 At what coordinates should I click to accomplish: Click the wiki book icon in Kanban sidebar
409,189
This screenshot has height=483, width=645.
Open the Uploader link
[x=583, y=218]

— Directions for this task —
Produce the records once again, exactly as they stand above.

— Task response —
 At what coordinates should I click to accomplish: Click the wiki book icon in Kanban sidebar
409,189
This screenshot has height=483, width=645.
Open the Uploader link
[x=583, y=218]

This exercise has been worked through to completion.